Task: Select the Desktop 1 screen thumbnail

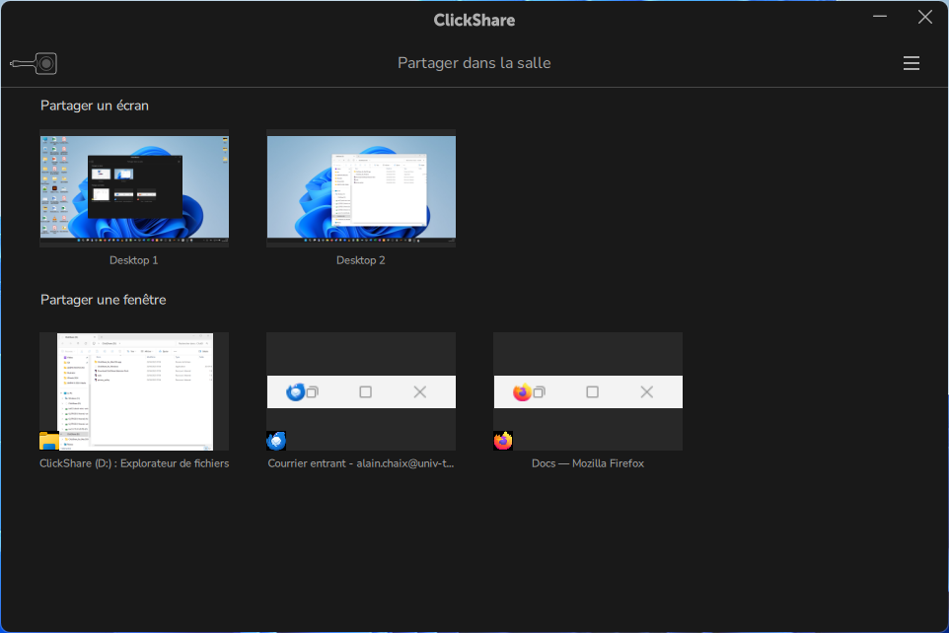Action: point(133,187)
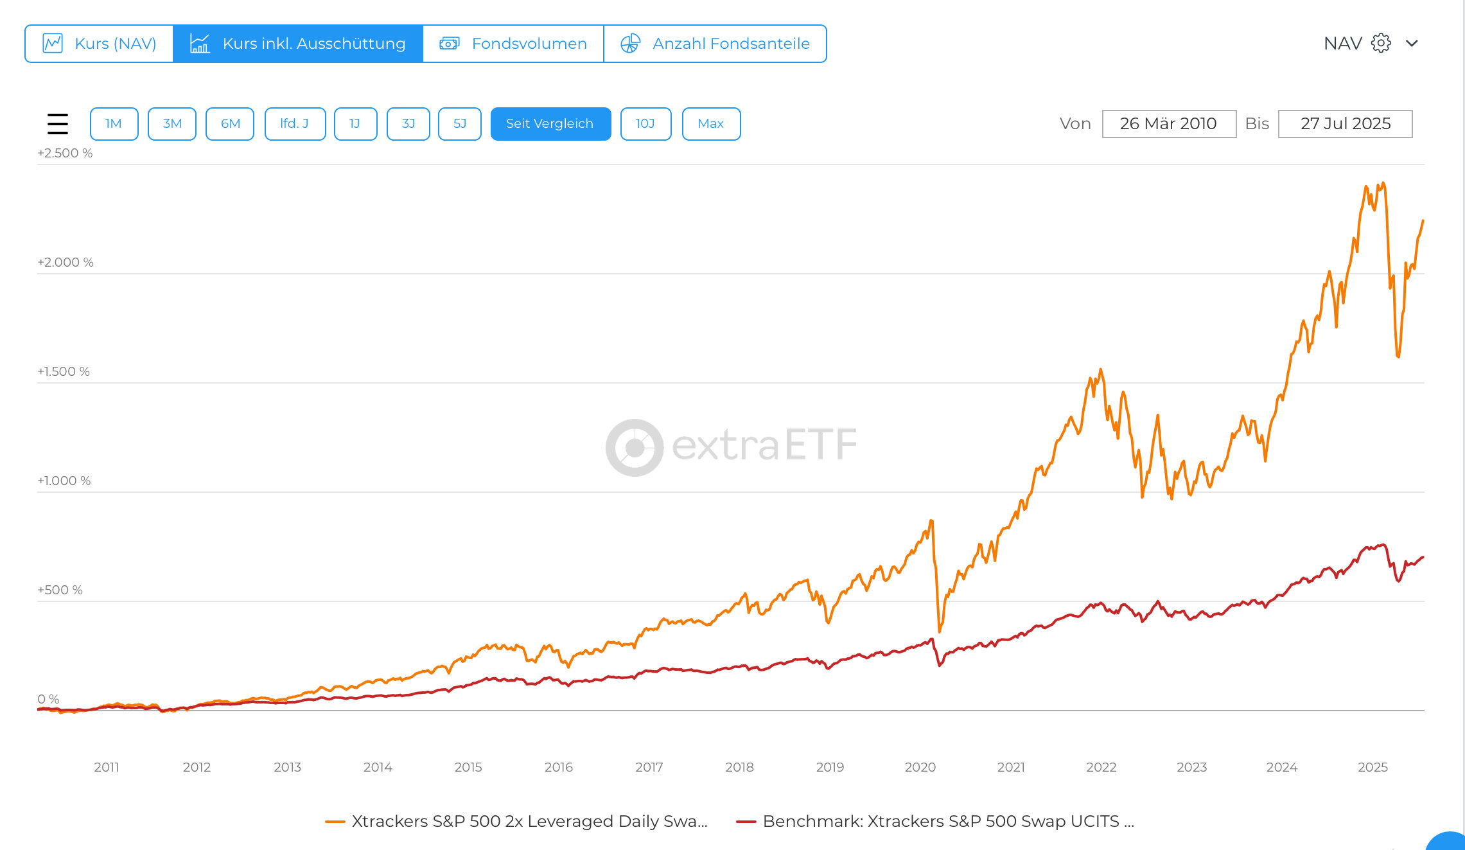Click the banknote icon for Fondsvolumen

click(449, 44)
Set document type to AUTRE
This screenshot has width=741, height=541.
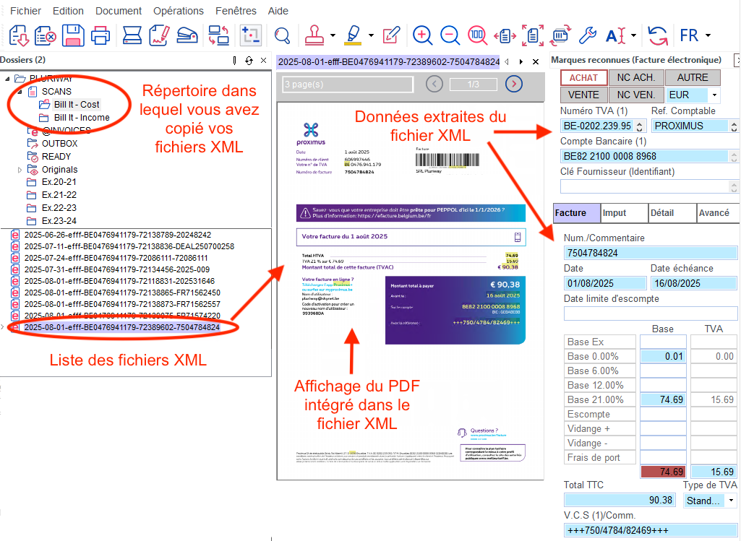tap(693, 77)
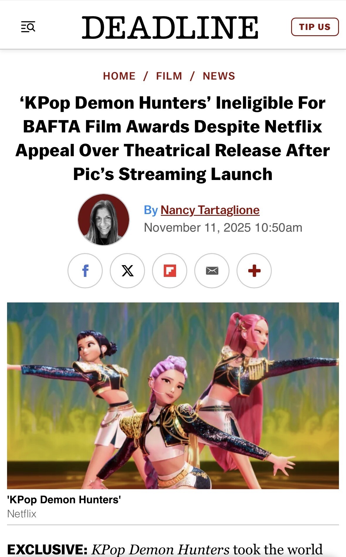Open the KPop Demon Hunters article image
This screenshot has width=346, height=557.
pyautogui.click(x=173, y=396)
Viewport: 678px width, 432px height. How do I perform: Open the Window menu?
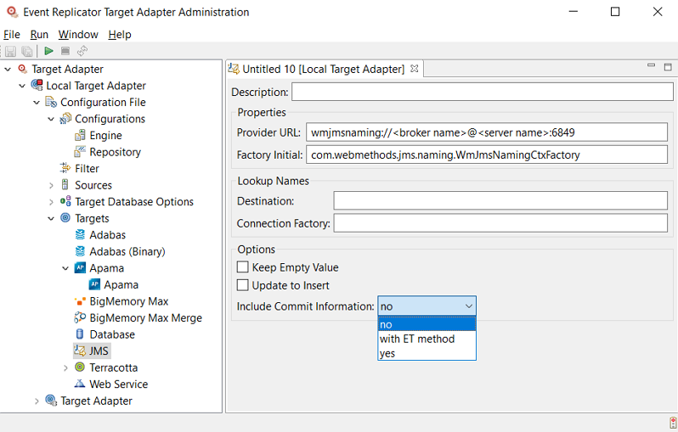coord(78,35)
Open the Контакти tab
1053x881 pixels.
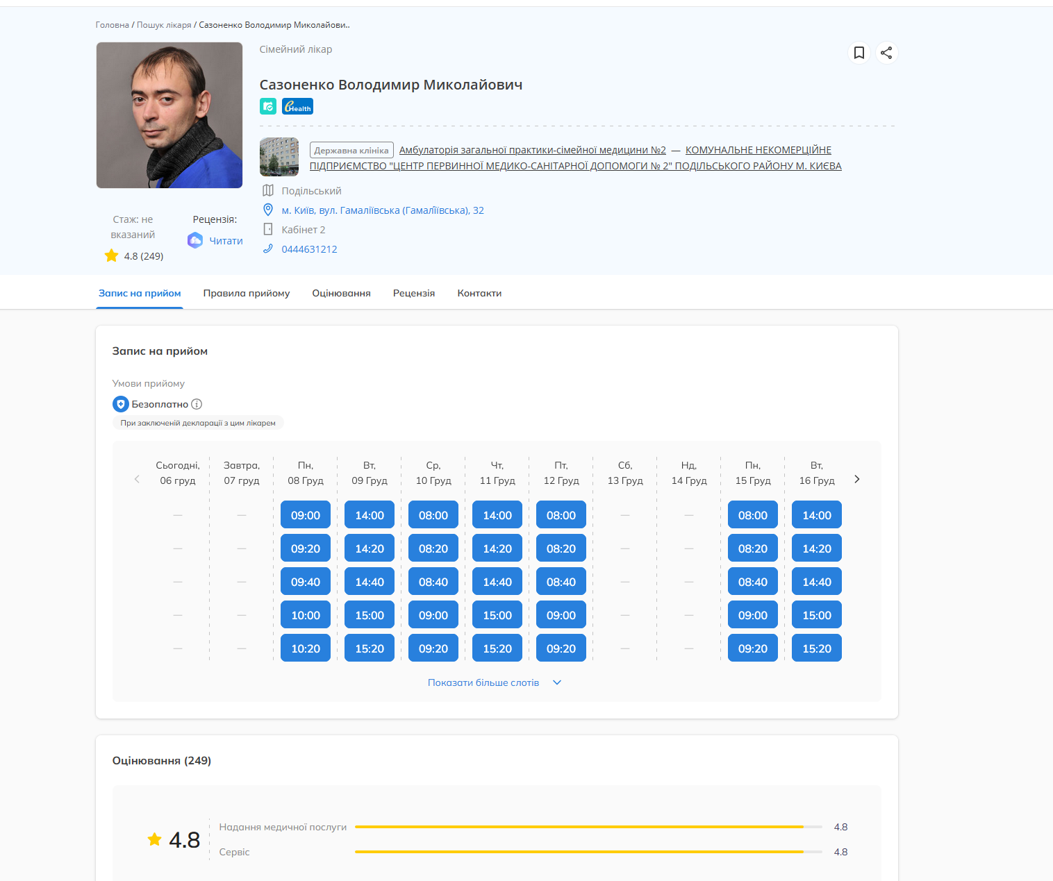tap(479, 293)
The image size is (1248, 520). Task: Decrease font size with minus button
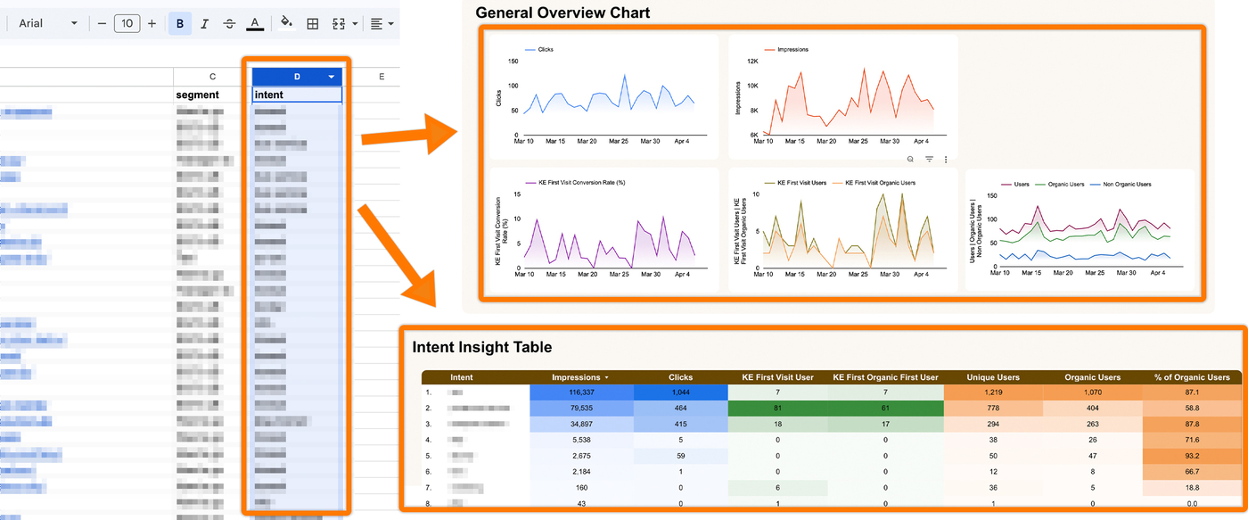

....

What the exercise asks >> Transcribe exactly, and only, the lines from the one containing "This screenshot has width=741, height=541." through the last line of the records above, both included; leave out the pictures.

Final answer >>
This screenshot has width=741, height=541.
tap(693, 77)
Open the KPop Demon Hunters article image
This screenshot has width=346, height=557.
pyautogui.click(x=173, y=396)
Viewport: 678px width, 432px height. How do I perform: Open the Window menu?
coord(78,35)
Open the Контакти tab
1053x881 pixels.
tap(479, 293)
The image size is (1248, 520). Task: Decrease font size with minus button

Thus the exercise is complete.